■ **PROBLEM TO SOLVE**
Swap "Model Name" for "Project Name" in the material from the line containing "Image resolution: width=1456" through the end of the records, inclusive, and keep every other part unchanged. Do not include the pictures in your answer.

■ **Pointing records for screenshots and pages**
* Begin *
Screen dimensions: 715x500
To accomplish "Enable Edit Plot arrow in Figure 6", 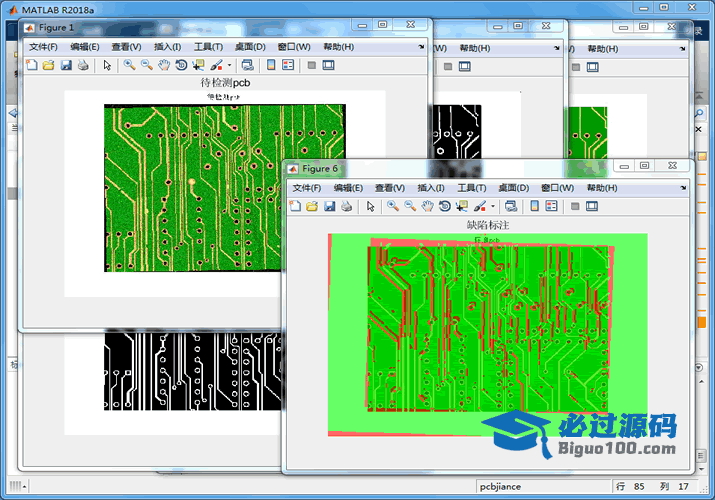I will tap(370, 206).
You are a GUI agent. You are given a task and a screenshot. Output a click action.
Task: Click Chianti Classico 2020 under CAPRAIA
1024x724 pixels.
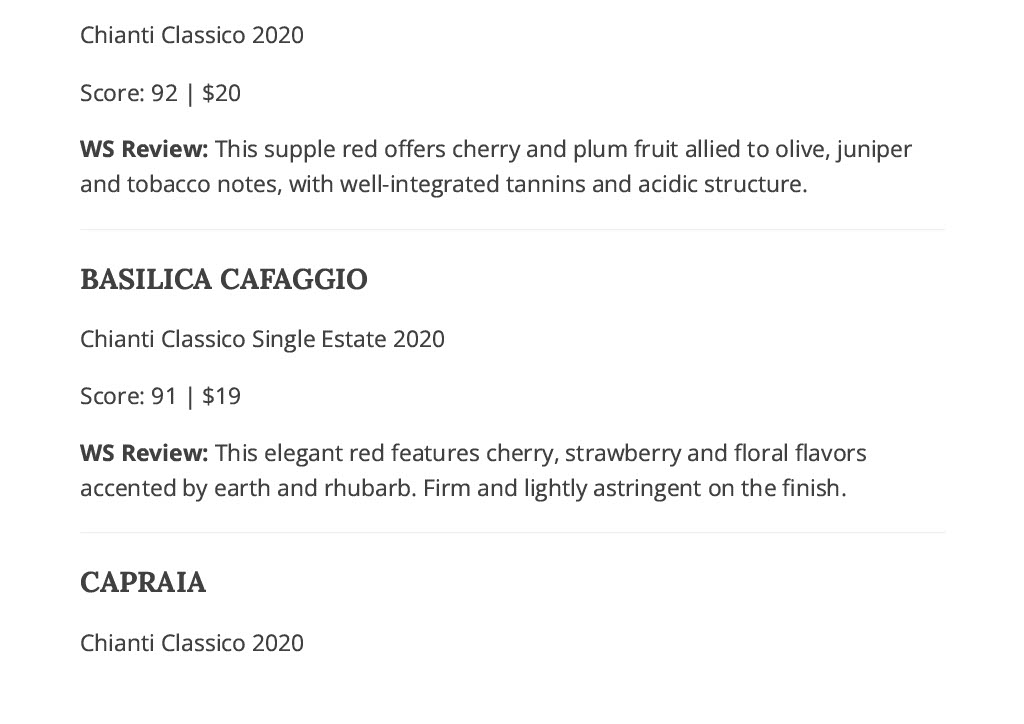pyautogui.click(x=191, y=643)
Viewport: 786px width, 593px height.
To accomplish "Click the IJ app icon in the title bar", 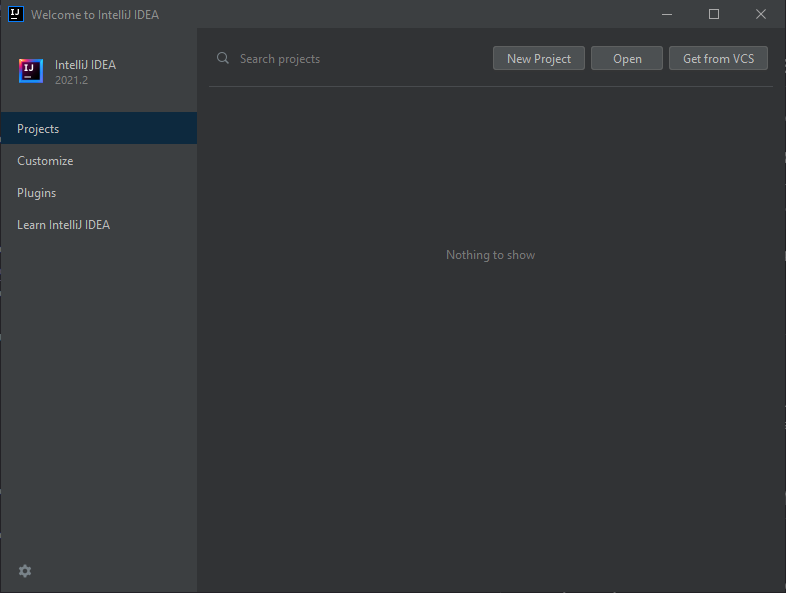I will [x=16, y=14].
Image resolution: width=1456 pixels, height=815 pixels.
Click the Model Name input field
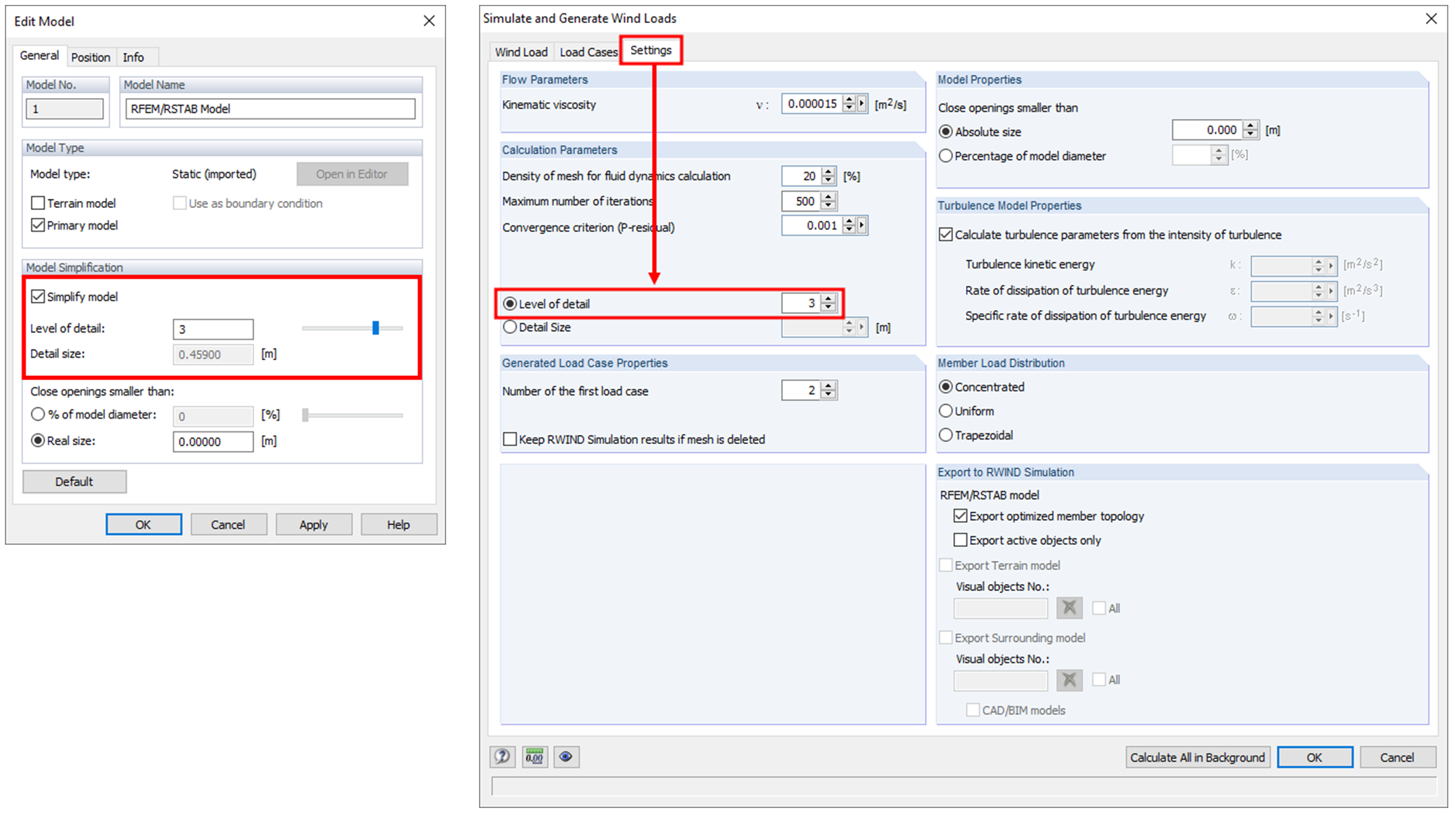269,109
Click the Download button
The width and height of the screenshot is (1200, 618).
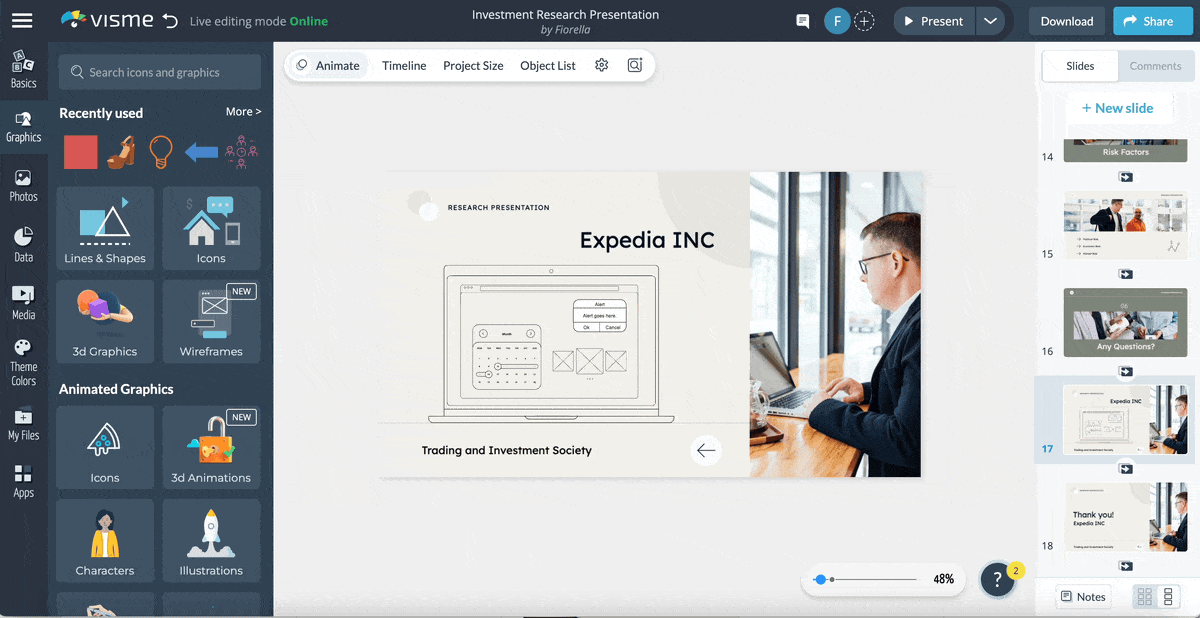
* End *
■ **RESULT OF THIS EXERCISE**
Image resolution: width=1456 pixels, height=815 pixels.
Click the Project Name input field
269,109
Click the Download button
The width and height of the screenshot is (1200, 618).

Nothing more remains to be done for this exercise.